Abrindo mais uma vez a gaveta de minha memória, lembrei-me de Sócrates e Datena e de várias situações em que eu estava junto da dupla ou então que me contaram. Quando eu e o Doutor estávamos numa fase muito produtiva para criar canções, eu sempre compunha a melodia e a gravava tocando violão e cantarolando “lalaiá” numa fita K7 que deixava com o Magrão. Ele ouvia várias vezes até achar um tema que batia com a música, depois colocava os versos. Tinha a mania de rimar sempre a segunda linha com a quarta e assim fize­mos mais de 50 músicas.

Uma das canções que a gente fez foi o samba de breque “Conta especial”. Certa noite, no Empório Brasília, estava com meu violão cantando nossas músicas quando ele sugeriu: “Buenão, ainda não fizemos um samba de breque”. Eu também sempre quis compor um samba de breque, aquele em que o sambista tá mandando ver no gogó e, de repente, dá um breque, fala alguma coisa e segue o jogo sem perder o compasso.

Pois bem. Quando entreguei a fita a Sócrates, disse: “É um samba de breque, Magrão”, e ele perguntou se tinha algum tema. Falei pra ele: “Imagine a cena, Magrão. O cara chega em casa depois de um dia duro e a mulher arma o maior barraco. Ele, muito nervoso, passa a mão no carro e sai sem destino. Ao passar pela rua Saldanha Ma­rinho, no Centro de Ribeirão Preto, em cada quarteirão dá de cara com um monte de travecos fazendo gestos provocativos. Ele passa e vai direto para aquela famosa chácara lá na Ribeirânia”.
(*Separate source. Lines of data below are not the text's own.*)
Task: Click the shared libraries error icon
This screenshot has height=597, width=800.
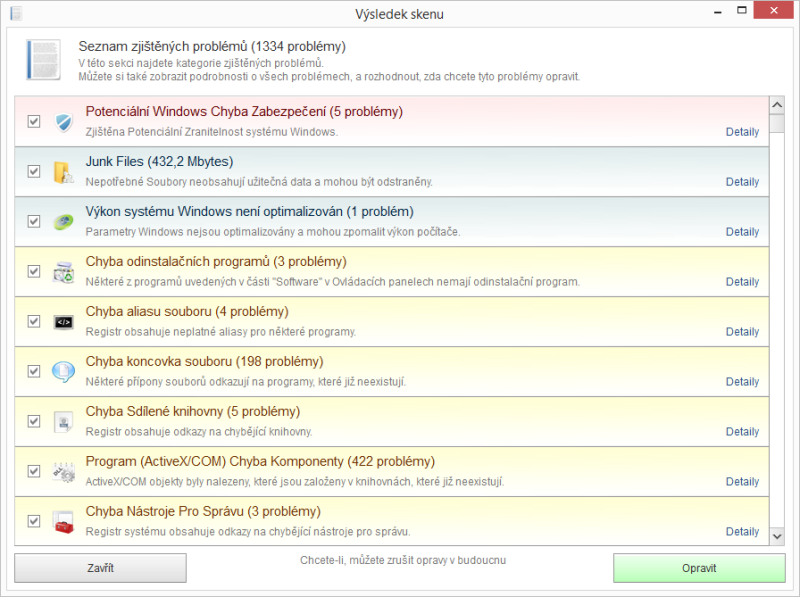Action: (63, 422)
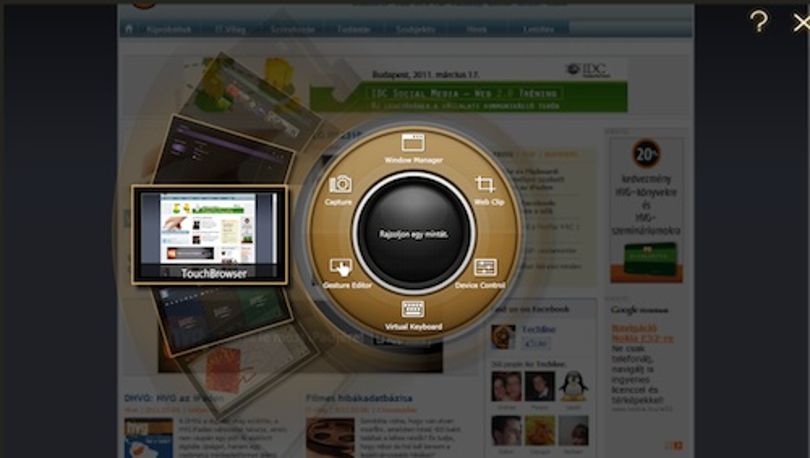Pick the purple window thumbnail above TouchBrowser

pos(223,149)
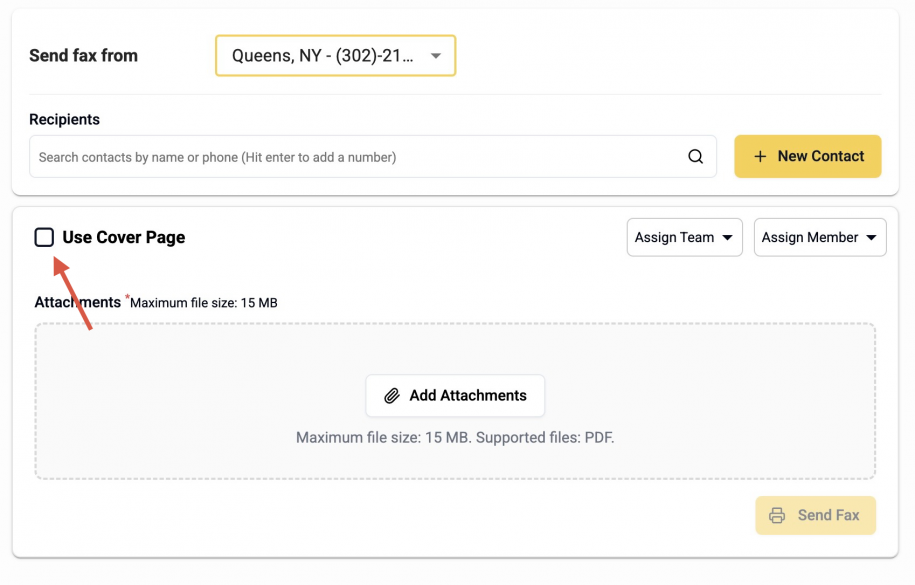Viewport: 915px width, 585px height.
Task: Click the caret arrow in Assign Member
Action: 871,238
“Tá bom”, disse o Doutor. “Deixa comigo”. Dia seguinte, de manhãzinha, ele ligou. “Buenão, fiz a letra, vem pra cá com a viola”. Adorei a letra, e da estória que contei o Magrão aproveitou só a travesti. O Doutor imaginou um gerente de seção daqueles chatos, mandão, mas que à noite, na balada, mostra o que realmente é. Já na madruga conhece uma loiraça e daí tenta voltar a ser o gerentão. Tarde demais, a moça percebe que ele é um grande “viadão” (sic).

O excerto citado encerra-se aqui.